§ Instructions to follow
Retype only the lines that run from the top of the material below to the line bearing "You are a GUI", inclusive, and keep the pictures out.

Start of Block

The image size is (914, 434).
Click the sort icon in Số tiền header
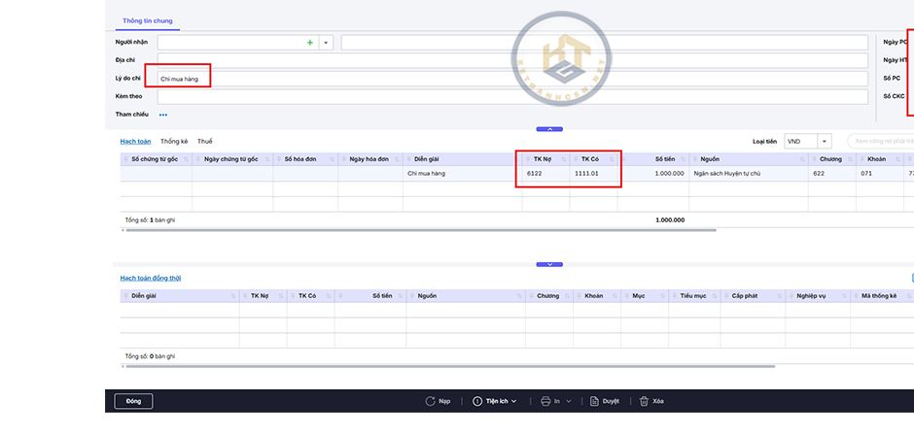point(683,158)
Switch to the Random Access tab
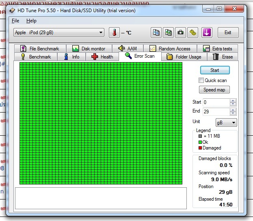The height and width of the screenshot is (221, 253). coord(170,49)
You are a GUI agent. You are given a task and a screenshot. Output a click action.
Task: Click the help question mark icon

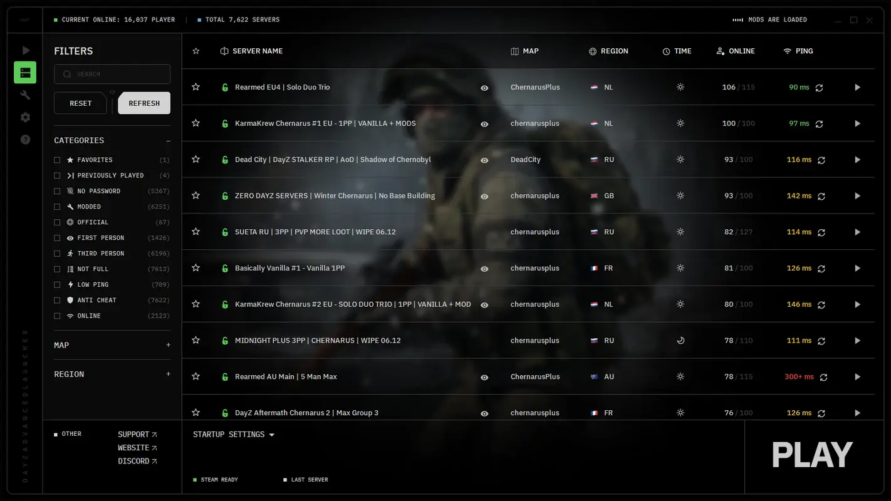click(x=25, y=139)
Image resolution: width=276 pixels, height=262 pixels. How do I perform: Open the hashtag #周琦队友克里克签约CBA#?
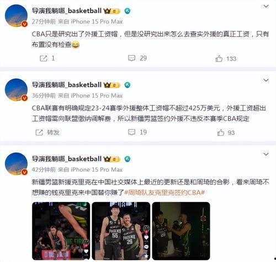164,193
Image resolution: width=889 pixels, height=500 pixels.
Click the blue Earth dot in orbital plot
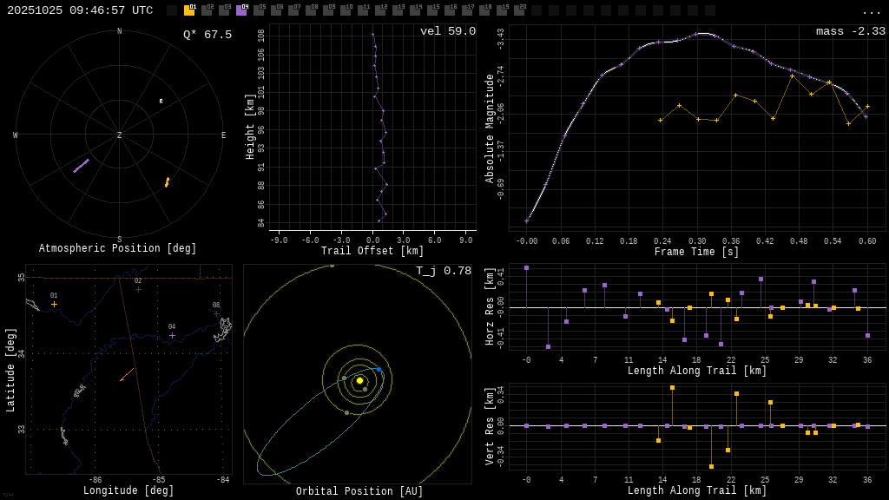pos(379,370)
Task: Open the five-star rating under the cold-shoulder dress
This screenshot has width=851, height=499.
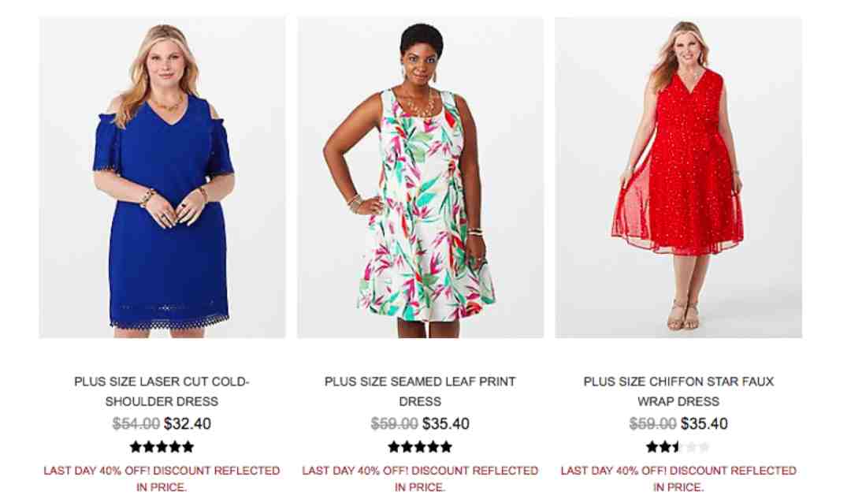Action: (x=162, y=447)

End of Block

§ Finished task
The image size is (914, 434).
Click the sort icon in Số tiền header
point(683,158)
Switch to the Random Access tab
The height and width of the screenshot is (221, 253). coord(170,49)
You are a GUI agent. You are given a task and a screenshot. Output a click action.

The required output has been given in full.